Von Suzanne Krause | 16.12.2010
    Jean-Luc Martinot ist auf Stippvisite in der strahlenmedizinischen Abteilung, im Untergeschoss des Krankenhauses von Orsay, im Süden von Paris. In einem abgedunkelten Raum sitzen zwei Techniker am Computer und steuern ein hochmodernes Tomographie-Gerät: ein zwei Meter grosser Würfel, weiss verkleidet, hinter dicken Glasscheiben, in seiner Mitte ein schmales Loch. Gerade gross genug für den Kopf der Patientin, die auf der Bahre vor dem Diagnosegerät liegt. Der Inserm-Forscher Martinot präsentiert stolz die leistungsfähige Positronen-Kamera.

    "Sie erfasst unterschiedliche Punkte im Hirn, die gerade mal zwei Millimeter voneinander entfernt liegen. Kein anderes Gerät auf dem Markt schafft eine derart hohe räumliche Auflösung."

    In einem Nebentrakt hält der Forschungsleiter vor einer Tür. Aufkleber warnen: Achtung, starkes Magnetfeld. Im Inneren des hermetisch abgeschotteten Raums steht ein Kernspin-Tomograph.

    "Für unsere Studien kombinieren wir die Anwendung der beiden Geräte. Der Kernspin-Tomograph liefert uns Bilder von der Anatomie des Hirns. Und denen überlagern wir die Aufnahmen der biochemischen Abläufe im Hirn, die der Positronen-Tomograph erstellt."

    Auf diese Weise können die Wissenschaftler in Orsay sichtbar machen, welche strukturellen Änderungen Alkoholsucht im Gehirn hervorruft. Martinot gewann 31 erwachsene Alkoholkranke für sein Projekt. Männer mittleren Alters und in guter sozialer Stellung. Doch bei kognitiven Tests lag ihre Leistung weit unter der von Nichttrinkern. Dichtemessungen im Hirn zeigten: im Vergleich zu Nichttrinkern verfügten die Alkoholabhängigen über zwanzig Prozent weniger Masse an grauer Hirnsubstanz, also Nervenzellen. Ähnliches gilt für die weisse Substanz.

    "In der weissen Substanz sind alle Nervenfasern gebündelt, die die unterschiedlichen Hirnpartien miteinander verbinden. Sie ermöglicht dem Gehirn, Verknüpfungen herzustellen. Wir fanden heraus, dass der Hirnsubstanzverlust in der Gedächtnisregion in Zusammenhang steht mit dem Leistungsabfall bei Gedächtnistests. Ähnliches zeigt sich in anderen Hirnbereichen. Dementsprechend schnitten unsere Versuchspersonen auch bei Aufmerksamkeitstests schlecht ab."

    Die Wissenschaftler fragten sich, ob der signifikante Mangel an Hirnsubstanz mit der Alkoholmenge zusammenhängt, die jemand im Laufe seines Lebens konsumiert hat.

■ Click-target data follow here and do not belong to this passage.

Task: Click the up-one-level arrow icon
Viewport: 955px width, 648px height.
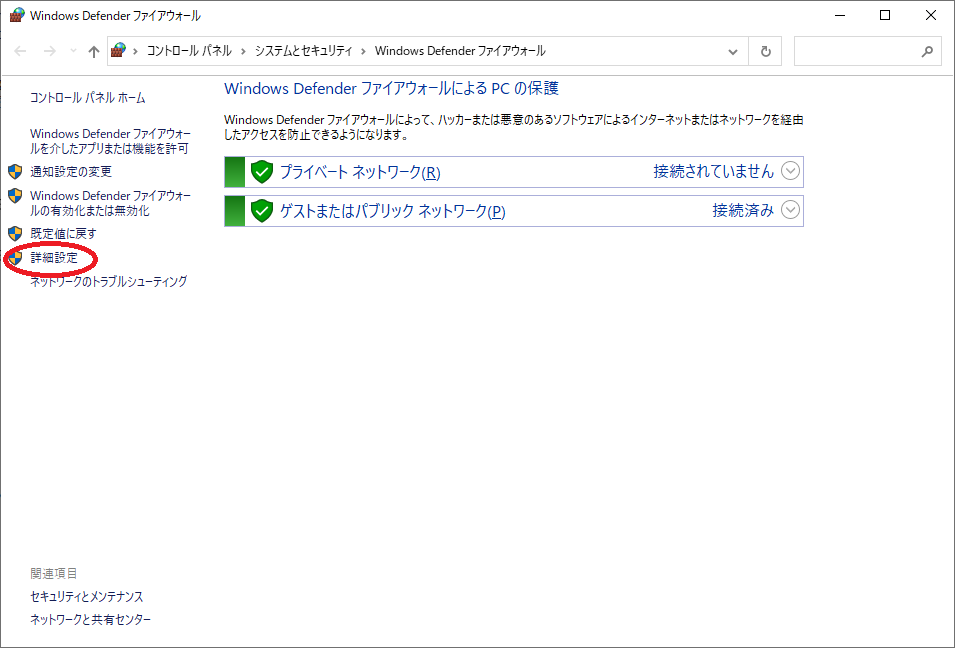Action: tap(94, 50)
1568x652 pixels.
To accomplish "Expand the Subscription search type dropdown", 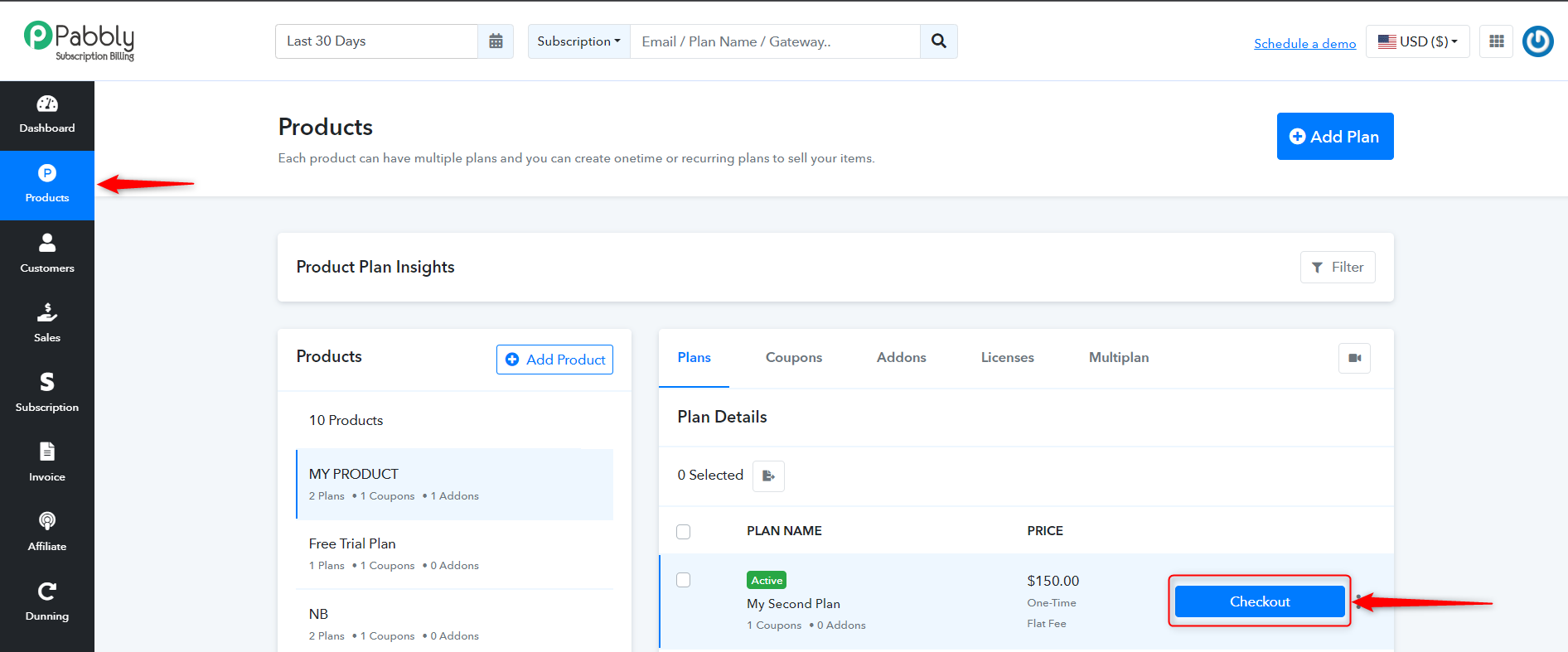I will 579,41.
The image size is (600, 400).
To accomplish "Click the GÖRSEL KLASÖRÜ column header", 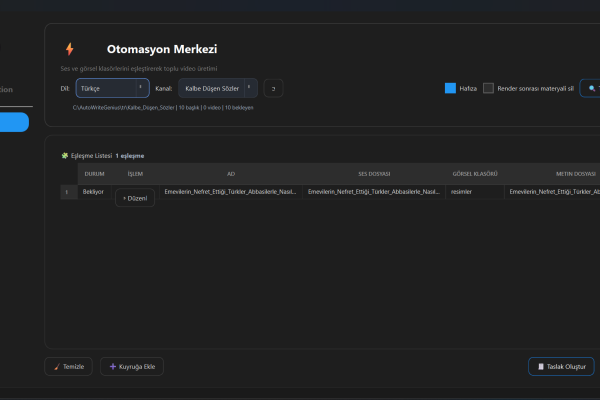I will (474, 173).
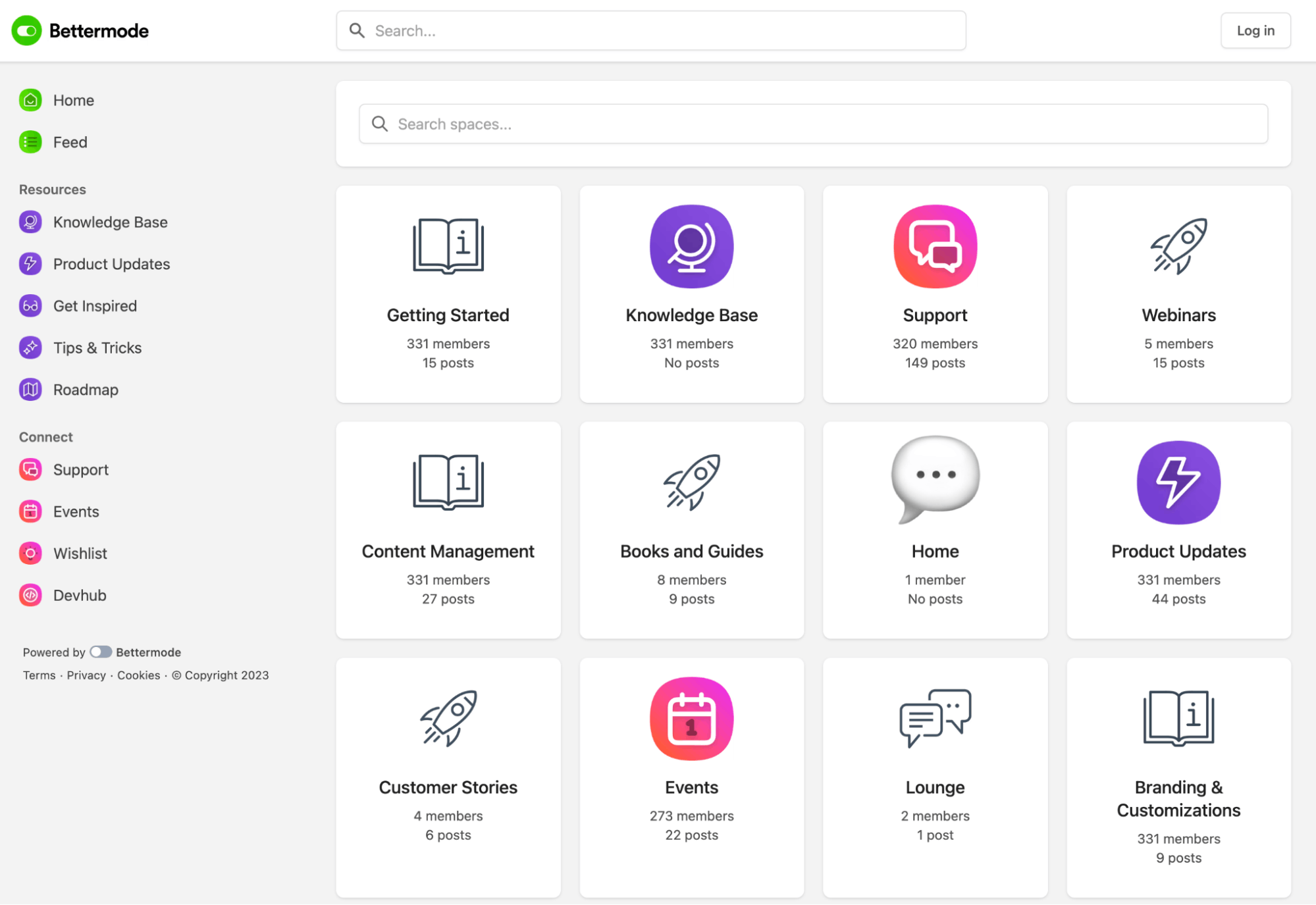The image size is (1316, 905).
Task: Focus the Search spaces field
Action: (x=813, y=124)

Oder eher mit der Alkoholsorte. Forscher aus Göttingen hatten das Hirngewebe bei Alkoholikern vermessen und erklären, Weintrinken lasse das Hirn stärker schrumpfen als Bier. Entscheidend ist der Zeitpunkt des ersten Vollrauschs, sagt Jean-Luc Martinot. Seine Versuchspersonen datierten ihn auf das Alter zwischen 13 und 16. Der Inserm-Forscher resümiert: je jünger der Trinker, desto massiver der Verlust an grauer Hirnmasse in bestimmten Hirnregionen.

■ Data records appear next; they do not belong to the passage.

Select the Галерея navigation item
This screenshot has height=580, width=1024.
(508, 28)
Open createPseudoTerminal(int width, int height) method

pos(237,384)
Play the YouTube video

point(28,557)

    "Wir erklären uns das folgendermassen: der Alkoholkonsum beeinflusst den Reifeprozess des Hirns in der Jugendzeit. Dass diese Entwicklungsphase einher geht mit zahlreichen körperlichen Veränderungen, ist hinlänglich bekannt. Seit zehn Jahren weiss man, dass sich im Hirn von Jugendlichen die Masse an grauer und weisser Substanz sehr verändert. Und seit kurzem weiss man, dass Giftstoffe bei Heranwachsenden höchstwahrscheinlich die Hirnentwicklung beeinträchtigen."

    Im vergangenen Sommer berichteten amerikanische Forscher: Alkoholkonsum bei jungen Affen lässt Stammzellen im Hirn absterben. Dass dies auch beim Menschen passiert, ist noch nicht belegt, aber auch nicht auszuschliessen.

    "Was für junge Leute am schädlichsten ist, ist weniger der chronische Alkoholkonsum, sondern vor allem der massive Missbrauch beim Kampftrinken."

    Neue Impulse für die Alkoholismus-Forschung erhofft sich Martinot von einem kürzlich gestarteten europäischen Projekt. Da arbeiten unter anderem Neurobiologen, Neuropsychologen und Genetiker am interdisziplinären Brückenschlag. Um die Krankheit Alkoholsucht besser zu verstehen.